We do believe that corks are a valuable part of our industry. They are truly a sustainable product–cork forests are carefully managed and the bark of cork trees is harvested every seven years. As a closure, they allow the wine to develop and age through the pores of the cork, whereas plastic corks or screw caps do not. And yet, corks can sometimes impart a mustiness/corkiness that comes from the compound trichloroanisole (TCA). Over the years, cork producers have worked diligently to reduce the risk of TCA by eliminating the use of chlorine in the processing of corks. In 1982, when we started making wine at Hafner Vineyard, the industry believed that approximately 5% of all corks were considered tainted. Today, it is less than 1%. Our tastings have borne this out–20 years ago, at least one sample would be corky. Today, rarely is there one, but we always conduct cork trials to ensure that we are buying the best corks possible.
What do we do here at Hafner Vineyard to ensure that the corks we buy will not affect our wines? First, we request samples from three, sometimes four cork manufacturers and each cork company sends two to four samples (50+ corks per sample.) We visually check them: looking for flaws (cracks, bark, number and size of pores) and rank them accordingly. Then the fun begins! To see how the corks actually affect the wine, we purchase a generic, non-descript white wine, one that isn’t overly aromatic that would mask the cork aromas. We pour 80 mls wine in each glass along with two corks; we replicate this four times per cork sample. (At this tasting, we had 13 cork samples for a total of 52 glasses of wine.) We then cover the glasses with plastic wrap and leave them overnight.
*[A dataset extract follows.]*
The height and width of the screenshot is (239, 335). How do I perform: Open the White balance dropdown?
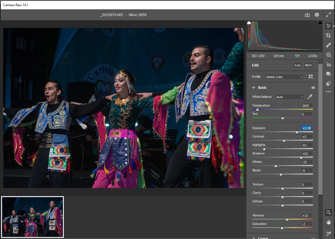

The next day, we smell each glass and rank each sample group. We always have a control sample (a glass of the wine that does not have any corks in it), so that we know what the wine smells like without the cork. Throughout the tasting, we refer back to the control glass, in essence to calibrate our noses. Smelling 52 glasses of cork-infused wine is tiring, to say the least. I do not do this alone; everyone on the production team (Ricardo, Sarah and I) gets to join in on the fun. As we smell each sample, we note how the cork has changed the aroma of the wine. Typically, our descriptors range from neutral, floral (which is good) to papery, dusty (which is bad.) If a sample is musty (and is tainted with TCA), then that group of corks is rejected, no questions asked. The goal is to find the most neutral samples, the ones that are most like the glass of control wine.
After the three of us have ranked the wines, we tally the scores and discuss our results. If by chance, we don’t agree; we do the cork trial again until we reach a consensus. We always split our order between two different sample groups, sometimes we buy from two different suppliers, sometimes just from one company, but always two different lots of corks. It’s a simple insurance policy, like not putting all of your eggs in one basket. Once we have selected, ordered and received the corks, we do smell each bag before it is used…as one last final check before putting it in the bottle.
Our cork trials are just one of the ways we work to ensure that every bottle of Hafner wine is the best it can possibly be.